(Brief):
The whole listing below is to be returned without alteration.

━━━━━ Material shown ━━━━━

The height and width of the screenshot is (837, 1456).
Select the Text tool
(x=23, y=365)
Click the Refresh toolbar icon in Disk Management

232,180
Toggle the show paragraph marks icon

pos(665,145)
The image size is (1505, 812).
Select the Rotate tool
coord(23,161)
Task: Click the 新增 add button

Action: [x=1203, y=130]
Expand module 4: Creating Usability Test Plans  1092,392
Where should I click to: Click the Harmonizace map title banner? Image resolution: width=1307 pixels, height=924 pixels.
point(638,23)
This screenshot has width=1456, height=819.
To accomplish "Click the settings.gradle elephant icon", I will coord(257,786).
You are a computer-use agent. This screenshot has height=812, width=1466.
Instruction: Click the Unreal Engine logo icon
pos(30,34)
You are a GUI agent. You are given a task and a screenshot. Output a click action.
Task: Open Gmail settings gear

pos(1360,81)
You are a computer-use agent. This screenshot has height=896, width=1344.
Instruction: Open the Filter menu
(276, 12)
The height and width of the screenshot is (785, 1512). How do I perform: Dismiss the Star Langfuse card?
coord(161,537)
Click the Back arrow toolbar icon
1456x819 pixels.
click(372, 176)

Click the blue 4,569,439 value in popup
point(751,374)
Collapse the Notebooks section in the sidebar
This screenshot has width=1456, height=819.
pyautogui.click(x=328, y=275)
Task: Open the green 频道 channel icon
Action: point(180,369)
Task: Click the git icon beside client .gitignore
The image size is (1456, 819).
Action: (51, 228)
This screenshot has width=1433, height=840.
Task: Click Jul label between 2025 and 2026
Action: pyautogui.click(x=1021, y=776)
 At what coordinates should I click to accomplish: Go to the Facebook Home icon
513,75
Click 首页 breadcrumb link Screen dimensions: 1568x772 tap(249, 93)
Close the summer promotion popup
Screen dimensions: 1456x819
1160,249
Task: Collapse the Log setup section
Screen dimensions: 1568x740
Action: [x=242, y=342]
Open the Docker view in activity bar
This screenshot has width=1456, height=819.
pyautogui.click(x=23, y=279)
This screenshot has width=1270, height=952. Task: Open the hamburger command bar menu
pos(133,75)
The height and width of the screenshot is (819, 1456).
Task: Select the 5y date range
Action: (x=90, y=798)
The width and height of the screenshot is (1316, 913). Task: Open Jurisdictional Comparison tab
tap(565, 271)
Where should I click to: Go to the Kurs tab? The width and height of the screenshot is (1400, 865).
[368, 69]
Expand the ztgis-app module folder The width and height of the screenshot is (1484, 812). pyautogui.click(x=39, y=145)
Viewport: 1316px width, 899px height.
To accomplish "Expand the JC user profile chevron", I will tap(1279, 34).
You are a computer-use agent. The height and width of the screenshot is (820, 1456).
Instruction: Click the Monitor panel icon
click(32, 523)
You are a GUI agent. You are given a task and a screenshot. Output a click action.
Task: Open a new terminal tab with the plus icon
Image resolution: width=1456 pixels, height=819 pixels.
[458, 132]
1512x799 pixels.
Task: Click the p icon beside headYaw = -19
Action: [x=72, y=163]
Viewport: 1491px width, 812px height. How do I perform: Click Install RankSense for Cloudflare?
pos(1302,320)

━━━━━

(Written solution):
The height and width of the screenshot is (837, 1456).
Select the Text tool
(x=23, y=365)
Click the Refresh toolbar icon in Disk Management

232,180
Toggle the show paragraph marks icon

pos(665,145)
The image size is (1505, 812).
Select the Rotate tool
coord(23,161)
Task: Click the 新增 add button

Action: [x=1203, y=130]
Expand module 4: Creating Usability Test Plans  1092,392
Where should I click to: Click the Harmonizace map title banner? Image resolution: width=1307 pixels, height=924 pixels.
point(638,23)
This screenshot has width=1456, height=819.
To accomplish "Click the settings.gradle elephant icon", I will coord(257,786).
You are a computer-use agent. This screenshot has height=812, width=1466.
Instruction: Click the Unreal Engine logo icon
pos(30,34)
You are a GUI agent. You are given a task and a screenshot. Output a click action.
Task: Open Gmail settings gear

pos(1360,81)
You are a computer-use agent. This screenshot has height=896, width=1344.
Instruction: Open the Filter menu
(276, 12)
The height and width of the screenshot is (785, 1512). How do I perform: Dismiss the Star Langfuse card?
coord(161,537)
Click the Back arrow toolbar icon
1456x819 pixels.
click(372, 176)

Click the blue 4,569,439 value in popup
point(751,374)
Collapse the Notebooks section in the sidebar
This screenshot has width=1456, height=819.
pyautogui.click(x=328, y=275)
Task: Open the green 频道 channel icon
Action: point(180,369)
Task: Click the git icon beside client .gitignore
The image size is (1456, 819).
Action: (51, 228)
This screenshot has width=1433, height=840.
Task: Click Jul label between 2025 and 2026
Action: pyautogui.click(x=1021, y=776)
 At what coordinates should I click to accomplish: Go to the Facebook Home icon
513,75
Click 首页 breadcrumb link Screen dimensions: 1568x772 tap(249, 93)
Close the summer promotion popup
Screen dimensions: 1456x819
1160,249
Task: Collapse the Log setup section
Screen dimensions: 1568x740
Action: [x=242, y=342]
Open the Docker view in activity bar
This screenshot has width=1456, height=819.
pyautogui.click(x=23, y=279)
This screenshot has width=1270, height=952. Task: Open the hamburger command bar menu
pos(133,75)
The height and width of the screenshot is (819, 1456).
Task: Select the 5y date range
Action: (x=90, y=798)
The width and height of the screenshot is (1316, 913). Task: Open Jurisdictional Comparison tab
tap(565, 271)
Where should I click to: Go to the Kurs tab? The width and height of the screenshot is (1400, 865).
[368, 69]
Expand the ztgis-app module folder The width and height of the screenshot is (1484, 812). pyautogui.click(x=39, y=145)
Viewport: 1316px width, 899px height.
To accomplish "Expand the JC user profile chevron", I will tap(1279, 34).
You are a computer-use agent. The height and width of the screenshot is (820, 1456).
Instruction: Click the Monitor panel icon
click(32, 523)
You are a GUI agent. You are given a task and a screenshot. Output a click action.
Task: Open a new terminal tab with the plus icon
Image resolution: width=1456 pixels, height=819 pixels.
[458, 132]
1512x799 pixels.
Task: Click the p icon beside headYaw = -19
Action: [x=72, y=163]
Viewport: 1491px width, 812px height. How do I perform: Click Install RankSense for Cloudflare?
pos(1302,320)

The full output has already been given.